**Texto para analizar:**
════════
Pedir es una actitud muy común entre todos los seres humanos: pedimos favores, pedimos excusas, pedimos servicios, pedimos dinero cuando nos hace falta, pedimos responsabilidad a nuestros gobernantes, pedimos seguridad, pedimos pequeños servicios. Hoy, en el Evangelio, tomado de san Juan (Jn 16,23-28) en el marco de los discursos de despedida de Jesús durante su última cena, el Señor nos dice que pidamos seguros de que vamos a recibir. Que pidamos al Padre en su nombre, es decir, por mediación suya, confiándonos en sus méritos, que son los del Hijo muy amado de Dios, que entregó su vida para cumplir la voluntad del Padre dándonos la salvación. Pero hoy, en medio de una situación mucho muy adversa, no falta quién se cuestiona: ¿Para qué pedirle a Dios, si no conseguimos nada? ¿Para qué rezar, si a veces se siente un muro de soledad al alrededor? Es que hay que pedir con fe y hay que pedir lo que conviene.
Claro que vale la pena pedirle a Dios en estos días, como ha valido la pena siempre, pues sólo se ve la luz en medio de la oscuridad cuando miramos hacia delante, cuando descubrimos que Cristo pasó antes que nosotros por la prueba de la cruz, y ahora está con Dios Padre, y nos espera, y nos prepara un lugar. Hay que pedir, sobre todo, que como discípulos–misioneros no nos dejemos aplastar por el desaliento, la angustia y el miedo que en estos días de pandemia nos puede aquejar. Toca a Dios decidir si nos concede lo que pedimos desde lo más profundo del corazón. Pero incluso cuando no llega el regalo que pedimos de forma inmediata —como lo esperaríamos ahora en que milagrosamente acabara de una vez por todas esta pandemia en un abrir y cerrar de ojos—, no nos faltará el consuelo de saber que estamos en sus manos. ¿No es eso ya vivir en gracia seguros de que nuestra petición ha sido escuchada? Cristo nos asegura que el Padre escucha siempre nuestra oración. Pero hemos de comprender que no se trata tanto de que él responda a lo que le pedimos. Somos nosotros los que en este momento respondemos a lo que él quería ya antes. La oración de súplica y petición es como entrar en la esfera de Dios. De un Dios que quiere nuestra salvación, porque ya nos ama antes de que nosotros nos dirijamos a él. Como cuando salimos a tomar el sol, que ya estaba brillando. Como cuando entramos a bañarnos en el agua de un río o del mar, que ya estaba allí antes de que nosotros pensáramos en ella. Al entrar en sintonía con Dios, por medio de Cristo y su Espíritu, nuestra petición coincide con la voluntad salvadora de Dios, y en ese momento ya es eficaz.
════════
**Entradas proporcionadas:**
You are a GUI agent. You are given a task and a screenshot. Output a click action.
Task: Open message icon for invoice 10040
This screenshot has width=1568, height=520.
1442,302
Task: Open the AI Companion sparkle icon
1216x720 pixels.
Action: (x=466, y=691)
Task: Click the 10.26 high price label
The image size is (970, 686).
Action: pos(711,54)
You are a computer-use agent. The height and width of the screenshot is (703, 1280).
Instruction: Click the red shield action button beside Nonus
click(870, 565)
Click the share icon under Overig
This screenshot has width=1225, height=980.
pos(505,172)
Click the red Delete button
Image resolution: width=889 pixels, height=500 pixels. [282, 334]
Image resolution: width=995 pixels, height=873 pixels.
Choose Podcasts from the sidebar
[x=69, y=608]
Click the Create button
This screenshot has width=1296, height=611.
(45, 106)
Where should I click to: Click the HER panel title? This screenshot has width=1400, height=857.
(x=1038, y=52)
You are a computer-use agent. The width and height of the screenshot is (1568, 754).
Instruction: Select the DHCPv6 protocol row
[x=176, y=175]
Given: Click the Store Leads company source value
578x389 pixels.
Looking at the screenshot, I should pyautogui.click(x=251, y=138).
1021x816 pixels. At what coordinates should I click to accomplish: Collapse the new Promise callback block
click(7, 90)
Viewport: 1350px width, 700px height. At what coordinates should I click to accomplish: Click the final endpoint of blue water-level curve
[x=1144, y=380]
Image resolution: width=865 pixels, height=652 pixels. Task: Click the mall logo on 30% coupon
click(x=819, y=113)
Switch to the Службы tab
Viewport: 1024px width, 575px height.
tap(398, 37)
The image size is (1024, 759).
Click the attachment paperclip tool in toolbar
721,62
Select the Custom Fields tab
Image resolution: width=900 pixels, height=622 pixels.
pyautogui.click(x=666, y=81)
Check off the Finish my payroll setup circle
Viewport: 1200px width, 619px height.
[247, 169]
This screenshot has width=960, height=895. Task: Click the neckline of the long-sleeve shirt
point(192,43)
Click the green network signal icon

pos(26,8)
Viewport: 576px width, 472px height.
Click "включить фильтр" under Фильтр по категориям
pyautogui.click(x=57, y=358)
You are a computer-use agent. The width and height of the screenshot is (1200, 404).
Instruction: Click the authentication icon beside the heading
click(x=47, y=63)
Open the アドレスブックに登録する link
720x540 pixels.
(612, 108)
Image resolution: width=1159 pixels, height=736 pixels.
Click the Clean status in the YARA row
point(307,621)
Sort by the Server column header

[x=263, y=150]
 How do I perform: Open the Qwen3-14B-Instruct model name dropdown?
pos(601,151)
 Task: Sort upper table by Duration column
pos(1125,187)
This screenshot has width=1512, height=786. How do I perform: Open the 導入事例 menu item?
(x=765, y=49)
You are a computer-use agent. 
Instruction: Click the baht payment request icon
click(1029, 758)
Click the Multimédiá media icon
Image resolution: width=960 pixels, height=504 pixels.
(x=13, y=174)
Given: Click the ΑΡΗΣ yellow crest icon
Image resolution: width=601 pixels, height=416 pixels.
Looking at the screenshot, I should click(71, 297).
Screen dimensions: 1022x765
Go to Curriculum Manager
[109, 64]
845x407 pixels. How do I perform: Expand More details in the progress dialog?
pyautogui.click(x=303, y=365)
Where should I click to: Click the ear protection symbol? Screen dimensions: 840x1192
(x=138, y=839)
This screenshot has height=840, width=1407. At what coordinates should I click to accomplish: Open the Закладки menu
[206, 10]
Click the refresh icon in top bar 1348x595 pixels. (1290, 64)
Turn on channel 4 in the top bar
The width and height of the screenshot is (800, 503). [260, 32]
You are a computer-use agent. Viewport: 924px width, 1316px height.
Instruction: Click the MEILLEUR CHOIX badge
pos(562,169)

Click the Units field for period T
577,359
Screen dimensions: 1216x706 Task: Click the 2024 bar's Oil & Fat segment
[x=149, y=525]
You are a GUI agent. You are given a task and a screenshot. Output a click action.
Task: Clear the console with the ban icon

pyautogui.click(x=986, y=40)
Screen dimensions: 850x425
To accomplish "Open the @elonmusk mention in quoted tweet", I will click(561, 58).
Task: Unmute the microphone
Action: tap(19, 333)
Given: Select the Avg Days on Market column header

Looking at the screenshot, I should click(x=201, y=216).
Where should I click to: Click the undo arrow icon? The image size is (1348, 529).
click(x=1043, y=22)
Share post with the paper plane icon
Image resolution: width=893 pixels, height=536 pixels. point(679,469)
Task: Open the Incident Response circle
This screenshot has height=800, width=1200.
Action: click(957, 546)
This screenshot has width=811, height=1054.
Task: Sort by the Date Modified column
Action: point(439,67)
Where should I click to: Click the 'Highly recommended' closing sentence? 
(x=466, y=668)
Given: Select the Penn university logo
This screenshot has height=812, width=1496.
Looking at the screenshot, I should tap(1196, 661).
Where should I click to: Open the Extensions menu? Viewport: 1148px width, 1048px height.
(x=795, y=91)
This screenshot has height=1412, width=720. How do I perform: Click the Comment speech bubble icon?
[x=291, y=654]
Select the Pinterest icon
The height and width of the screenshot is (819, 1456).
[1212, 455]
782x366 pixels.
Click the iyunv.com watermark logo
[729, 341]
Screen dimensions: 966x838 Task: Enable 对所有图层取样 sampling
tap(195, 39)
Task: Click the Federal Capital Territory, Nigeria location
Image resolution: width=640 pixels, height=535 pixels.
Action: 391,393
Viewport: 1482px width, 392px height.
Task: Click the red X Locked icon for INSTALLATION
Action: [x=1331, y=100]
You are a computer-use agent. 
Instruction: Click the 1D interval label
════════
**Consigna 1:**
¿De qué evangelista se toma el Evangelio comentado en el texto sobre la oración de petición?
**Consigna 2:**
Prolonga el texto sobre la oración de petición a partir de su última oración.

**Resultado de la tarea 1:**
De san Juan (Jn 16,23-28).

**Resultado de la tarea 2:**
San Juan Bautista de Rossi nació en 1698, cerca de Génova, Italia. Cuando era adolescente, llegó a su pueblo un matrimonio muy piadoso para vacacionar unos días. Ellos notaron la piedad del jovencito, por lo que pidieron permiso a sus padres para llevarlo a su casa en Génova para que estudiara. A la casa de este matrimonio iban frecuentemente de visita los padres capuchinos a pedir ayuda para los pobres. Éstos recomendaron al muchacho para que estudiase en Roma. En el Colegio Romano hizo estudios con gran aplicación, ganándose la simpatía de sus profesores y compañeros y fue ordenado sacerdote a los 23 años. Los primeros años de su sacerdocio no se atrevía casi a confesar porque le parecía que no sabría dar los debidos consejos. Pero un día un santo obispo le pidió que se dedicara por algún tiempo a confesar en su diócesis y él le pidió a Dios que le diera lo necesario para ser un buen confesor a pesar de su propia miseria. Allí descubrió que este era el oficio para el cual Dios lo tenía destinado. Al volver a Roma le dijo a un amigo: «Antes yo me preguntaba cuál sería el camino para lograr llegar al cielo y salvar muchas almas. He descubierto que la ayuda que yo puedo dar a los que se quieren salvar es confesarlos. Es increíble el gran bien que se puede hacer en la confesión». El 23 de mayo de 1764, sufrió un ataque al corazón y murió a los 66 años. Su pobreza era tal, que el entierro tuvieron que costeárselo de limosna. A su funeral asistieron 260 sacerdotes, un arzobispo, muchos religiosos y un inmenso gentío. La misa de réquiem la cantó el coro pontificio de la Basílica de Roma. Dice Jesús en el Evangelio: «Yo les aseguro: cuanto pidan al Padre en mi nombre, se lo concederá». Sepamos pedir y esperemos que el Señor nos conceda lo que nos conviene y hagámoslo siempre que podamos, por intercesión de la Santísima Virgen María. ¡Bendecido sábado!
Padre Alfredo.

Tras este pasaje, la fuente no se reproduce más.